Je ne parlerai point des villes fameuses, des nations éloignées, ni des royaumes qui sont maintenant, ou qui furent. Tous ces peuples qu'engourdit le froid, ou que brûle le soleil, ceux que vit le jour naissant, ou le jour à son déclin, tout ce qui fut enfanté depuis le premier âge du monde jusqu'au jour qui sera son dernier jour, de toutes les régions un seul ordre amènera en un même lieu les âmes justes et les âmes coupables. Parmi tant de milliers d'hommes, il n' y aura pas un cependant que le Seigneur ne compte. Bientôt Il montera à son éclatant tribunal avec la même chair qu'Il rapportera aux cieux pour glorifier l'homme, et alors, élevé sur son trône, entouré d'épouvante, mis en vue, mais visible à peine, il dira de sa bouche sacrée quelles choses sont advenu dans les siècle écoulés, quelles choses une loi constante amène et doit amener dans les siècles futurs ; puis, au milieu des choeurs angéliques et de la milice sacrée ; à travers les pâleurs, les larmes, les joies, les voeux et les craintes des enfants, des mères, des jeunes gens et des vieillards, la foule en suspens recevra la sentence dernière qui retentira de la bouche sacrée du saint Juge :
" Va au repos et à la gloire des justes, toi, noble essaim qui ne doit jamais être distrait de mon royaume. Reçois la récompense que le Père, qui savait tes mérites et ta vie future, te donne maintenant, mais que dès longtemps Il te préparait. Mais toi, foule impie, toujours opposée à mes commandements, va t'enfermer dans les enfers. Là seront les grincements des dents et les larmes abondantes ; là tu seras tourmenté dans les feux dévorants. "
Donc, pour que les ordres du Très-haut demeurent stables, voilà quelle sera la forme du jugement. La gloire que le juste possédera après la mort, durera toujours, aussi bien que la peine infligée au coupable.

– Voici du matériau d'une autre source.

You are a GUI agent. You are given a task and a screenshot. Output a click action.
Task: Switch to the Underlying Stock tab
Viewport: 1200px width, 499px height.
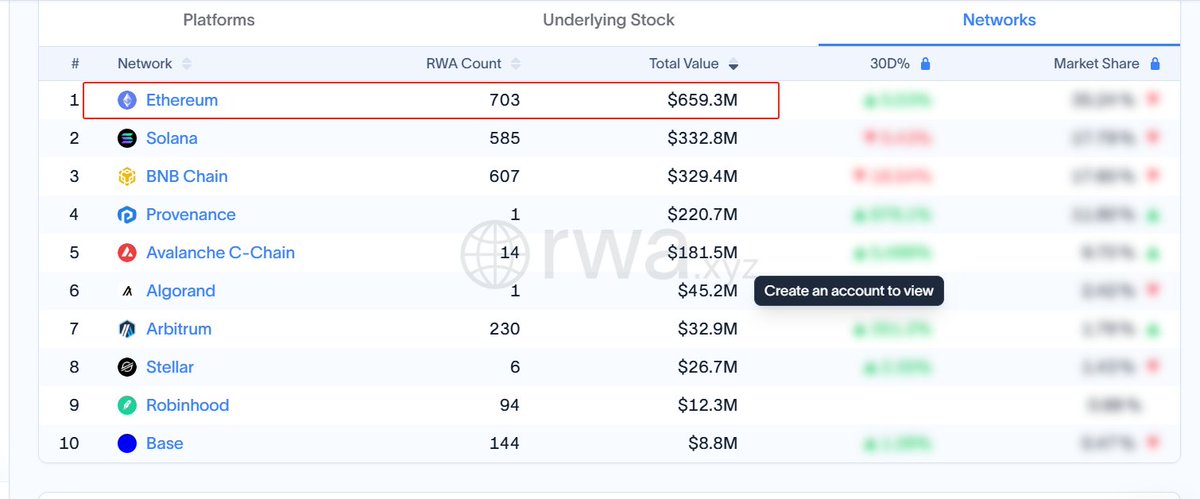tap(608, 20)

J'aurais dû, cher lecteur, t'enseigner tout cela par mes actions, en sorte que ma vie donnât du poids à mes discours, mais comme nous négligeons, malheureux que nous sommes, les injonctions qui nous sont faites, et qu'il est plus aisé d'apprendre que d'agir, si tes oreilles transmettent à ton esprit, et qu'il garde fidèlement empreintes les choses renfermées en mon livre, je le dis avec assurance, tu seras reçu dans les cieux, tu briseras les lourdes chaînes de la cruelle mort, et, d'enfant de la géhenne que tu étais d'abord, tu deviendras enfant du Dieu souverain. Après ceci il reste une chose sans laquelle tout le reste devient inutile, c'est que tu croies au Christ né du Père et coexistant avec le Père et que tu croies que l'Esprit saint ne forme qu'un avec eux, et que ces trois personnes sont un seul et même Dieu.
Pour toi qui liras ce poème, qu'il soit bon ou qu'il soit mauvais, souviens-toi de nous, et lorsque, après l'avoir lu, tu prieras le Seigneur Christ, que toujours nous soyons dans ta bouche. Mais de peur que tu ne penses que je te fais cette demande du bout des lèvres seulement, et que j'use de dissimulation, ainsi puisses-tu n'éprouver jamais de souci amer, ainsi puisses-tu plaire au Christ dans toutes tes actions, ainsi puisses-tu recevoir du Seigneur la couronne sacrée, et ne jamais oublier mon nom, afin que moi, Orience, qui suis le plus grand des pécheurs, j'obtienne mon pardon par les prières des saints.